:: Dataset entries

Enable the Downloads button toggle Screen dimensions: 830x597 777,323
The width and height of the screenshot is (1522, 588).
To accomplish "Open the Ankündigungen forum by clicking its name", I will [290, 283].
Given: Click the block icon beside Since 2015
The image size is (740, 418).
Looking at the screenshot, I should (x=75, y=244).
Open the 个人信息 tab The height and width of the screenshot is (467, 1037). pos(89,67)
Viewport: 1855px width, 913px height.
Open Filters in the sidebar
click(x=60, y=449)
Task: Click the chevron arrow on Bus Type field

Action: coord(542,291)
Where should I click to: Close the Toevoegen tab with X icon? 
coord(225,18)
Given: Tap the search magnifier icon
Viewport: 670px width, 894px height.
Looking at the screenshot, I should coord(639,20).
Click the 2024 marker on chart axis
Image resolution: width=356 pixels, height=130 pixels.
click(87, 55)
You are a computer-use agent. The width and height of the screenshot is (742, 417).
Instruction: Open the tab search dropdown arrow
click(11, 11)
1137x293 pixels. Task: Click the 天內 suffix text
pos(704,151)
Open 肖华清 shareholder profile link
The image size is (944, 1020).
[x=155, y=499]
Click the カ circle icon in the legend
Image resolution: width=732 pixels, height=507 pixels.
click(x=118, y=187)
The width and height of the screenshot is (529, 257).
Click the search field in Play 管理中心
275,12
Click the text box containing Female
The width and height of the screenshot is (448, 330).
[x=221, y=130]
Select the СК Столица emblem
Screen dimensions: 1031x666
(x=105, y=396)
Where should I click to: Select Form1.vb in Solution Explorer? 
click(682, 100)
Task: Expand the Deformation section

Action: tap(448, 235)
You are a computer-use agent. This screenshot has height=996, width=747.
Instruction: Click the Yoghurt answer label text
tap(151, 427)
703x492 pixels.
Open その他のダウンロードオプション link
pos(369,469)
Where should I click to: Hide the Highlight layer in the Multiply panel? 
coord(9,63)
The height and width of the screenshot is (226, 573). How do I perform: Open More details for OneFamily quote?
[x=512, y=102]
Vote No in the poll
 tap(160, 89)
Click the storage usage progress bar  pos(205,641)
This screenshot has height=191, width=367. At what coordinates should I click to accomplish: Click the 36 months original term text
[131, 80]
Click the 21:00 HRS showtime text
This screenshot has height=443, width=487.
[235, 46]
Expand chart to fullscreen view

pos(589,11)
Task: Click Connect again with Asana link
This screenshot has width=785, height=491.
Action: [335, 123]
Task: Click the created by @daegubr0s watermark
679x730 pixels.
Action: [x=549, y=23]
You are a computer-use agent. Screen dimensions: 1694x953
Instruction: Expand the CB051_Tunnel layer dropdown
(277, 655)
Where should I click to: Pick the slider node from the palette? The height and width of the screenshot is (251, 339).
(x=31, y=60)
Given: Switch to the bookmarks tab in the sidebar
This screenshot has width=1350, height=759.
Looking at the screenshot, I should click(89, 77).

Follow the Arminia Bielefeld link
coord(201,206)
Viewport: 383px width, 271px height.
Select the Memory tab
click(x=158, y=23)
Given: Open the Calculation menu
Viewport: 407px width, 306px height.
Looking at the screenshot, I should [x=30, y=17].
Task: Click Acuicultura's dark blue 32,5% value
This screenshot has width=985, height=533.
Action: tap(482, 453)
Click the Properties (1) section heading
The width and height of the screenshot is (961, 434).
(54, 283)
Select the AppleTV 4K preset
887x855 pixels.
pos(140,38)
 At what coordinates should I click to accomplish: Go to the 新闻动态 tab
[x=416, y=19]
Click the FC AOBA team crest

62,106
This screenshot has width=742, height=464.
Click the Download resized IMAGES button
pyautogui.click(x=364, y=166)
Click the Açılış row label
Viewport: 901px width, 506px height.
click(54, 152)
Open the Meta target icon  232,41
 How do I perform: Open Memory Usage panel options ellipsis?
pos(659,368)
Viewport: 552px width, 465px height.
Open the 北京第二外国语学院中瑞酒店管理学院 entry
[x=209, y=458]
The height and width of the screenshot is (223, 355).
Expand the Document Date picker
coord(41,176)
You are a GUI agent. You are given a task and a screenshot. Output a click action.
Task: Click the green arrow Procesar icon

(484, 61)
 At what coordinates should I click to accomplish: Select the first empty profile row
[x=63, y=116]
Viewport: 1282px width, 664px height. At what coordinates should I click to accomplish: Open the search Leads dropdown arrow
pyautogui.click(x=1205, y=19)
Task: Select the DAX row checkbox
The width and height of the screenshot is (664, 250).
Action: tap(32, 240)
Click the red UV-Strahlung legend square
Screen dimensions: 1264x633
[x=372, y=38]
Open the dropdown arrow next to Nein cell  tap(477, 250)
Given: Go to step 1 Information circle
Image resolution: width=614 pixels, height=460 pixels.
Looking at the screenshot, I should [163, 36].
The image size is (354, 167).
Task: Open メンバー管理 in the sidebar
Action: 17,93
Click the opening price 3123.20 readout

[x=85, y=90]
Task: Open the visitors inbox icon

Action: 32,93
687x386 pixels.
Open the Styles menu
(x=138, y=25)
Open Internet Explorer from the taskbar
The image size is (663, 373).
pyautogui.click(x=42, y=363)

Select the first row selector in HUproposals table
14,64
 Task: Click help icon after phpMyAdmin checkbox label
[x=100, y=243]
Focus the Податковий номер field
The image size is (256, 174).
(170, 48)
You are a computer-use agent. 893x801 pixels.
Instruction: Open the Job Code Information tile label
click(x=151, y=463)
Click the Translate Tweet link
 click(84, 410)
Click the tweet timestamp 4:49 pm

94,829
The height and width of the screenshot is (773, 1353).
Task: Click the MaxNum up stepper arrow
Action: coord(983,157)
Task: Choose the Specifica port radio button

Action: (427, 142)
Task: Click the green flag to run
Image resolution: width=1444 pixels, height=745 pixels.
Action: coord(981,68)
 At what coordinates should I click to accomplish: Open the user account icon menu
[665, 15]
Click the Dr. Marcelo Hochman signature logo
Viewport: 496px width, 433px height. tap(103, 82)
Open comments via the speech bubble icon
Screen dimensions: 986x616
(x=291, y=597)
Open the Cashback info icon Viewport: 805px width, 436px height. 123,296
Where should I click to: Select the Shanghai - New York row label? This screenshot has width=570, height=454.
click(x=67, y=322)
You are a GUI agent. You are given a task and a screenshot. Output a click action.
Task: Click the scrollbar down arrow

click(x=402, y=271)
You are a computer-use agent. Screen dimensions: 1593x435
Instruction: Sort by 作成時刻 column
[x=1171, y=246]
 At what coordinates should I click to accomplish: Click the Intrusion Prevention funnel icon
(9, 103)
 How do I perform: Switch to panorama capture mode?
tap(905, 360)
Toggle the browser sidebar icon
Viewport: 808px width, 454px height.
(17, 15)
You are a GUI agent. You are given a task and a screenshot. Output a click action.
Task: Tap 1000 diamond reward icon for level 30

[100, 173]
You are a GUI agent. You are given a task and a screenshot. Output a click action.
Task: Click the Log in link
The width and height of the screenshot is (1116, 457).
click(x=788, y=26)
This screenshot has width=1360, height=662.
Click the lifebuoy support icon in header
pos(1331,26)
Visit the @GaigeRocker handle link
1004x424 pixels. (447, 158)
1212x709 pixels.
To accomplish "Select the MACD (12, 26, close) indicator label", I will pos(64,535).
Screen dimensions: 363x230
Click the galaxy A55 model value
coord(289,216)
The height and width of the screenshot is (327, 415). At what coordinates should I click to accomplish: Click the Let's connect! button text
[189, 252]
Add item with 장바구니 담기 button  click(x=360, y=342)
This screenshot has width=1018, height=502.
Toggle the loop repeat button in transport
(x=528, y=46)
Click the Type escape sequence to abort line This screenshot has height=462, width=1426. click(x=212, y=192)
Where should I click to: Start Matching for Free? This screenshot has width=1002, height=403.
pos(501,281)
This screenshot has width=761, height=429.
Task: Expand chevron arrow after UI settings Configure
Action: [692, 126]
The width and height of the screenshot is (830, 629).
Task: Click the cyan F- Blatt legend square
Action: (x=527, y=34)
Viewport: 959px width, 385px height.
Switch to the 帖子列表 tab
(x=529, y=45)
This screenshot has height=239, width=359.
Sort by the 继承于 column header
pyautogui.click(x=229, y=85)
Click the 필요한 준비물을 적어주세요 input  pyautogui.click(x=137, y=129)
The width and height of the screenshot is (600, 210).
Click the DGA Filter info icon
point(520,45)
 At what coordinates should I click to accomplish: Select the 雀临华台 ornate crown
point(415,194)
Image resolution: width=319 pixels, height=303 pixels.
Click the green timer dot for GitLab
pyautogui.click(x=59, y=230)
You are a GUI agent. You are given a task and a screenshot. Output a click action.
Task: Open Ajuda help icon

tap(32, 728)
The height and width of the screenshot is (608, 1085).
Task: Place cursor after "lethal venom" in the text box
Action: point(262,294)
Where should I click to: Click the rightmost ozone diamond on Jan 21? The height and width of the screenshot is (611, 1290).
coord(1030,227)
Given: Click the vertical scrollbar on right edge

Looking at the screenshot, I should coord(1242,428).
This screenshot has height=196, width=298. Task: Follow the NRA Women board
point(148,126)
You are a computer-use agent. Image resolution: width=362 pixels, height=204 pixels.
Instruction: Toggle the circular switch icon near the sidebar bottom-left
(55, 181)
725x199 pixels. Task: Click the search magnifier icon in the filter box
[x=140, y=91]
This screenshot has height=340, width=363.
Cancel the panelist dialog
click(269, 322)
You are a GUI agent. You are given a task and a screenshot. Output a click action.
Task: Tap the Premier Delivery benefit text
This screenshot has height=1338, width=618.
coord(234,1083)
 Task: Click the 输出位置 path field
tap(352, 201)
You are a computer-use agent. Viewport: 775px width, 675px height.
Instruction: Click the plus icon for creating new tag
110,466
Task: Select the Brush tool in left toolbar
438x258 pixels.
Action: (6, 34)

::::

Within the material above, transcribe exactly the lines that run from the line holding "Screen dimensions: 363x230" through the line holding "Click the Type".

[Answer to this problem]
Screen dimensions: 363x230
Click the galaxy A55 model value
coord(289,216)
The height and width of the screenshot is (327, 415). At what coordinates should I click to accomplish: Click the Let's connect! button text
[189, 252]
Add item with 장바구니 담기 button  click(x=360, y=342)
This screenshot has width=1018, height=502.
Toggle the loop repeat button in transport
(x=528, y=46)
Click the Type escape sequence to abort line This screenshot has height=462, width=1426. click(x=212, y=192)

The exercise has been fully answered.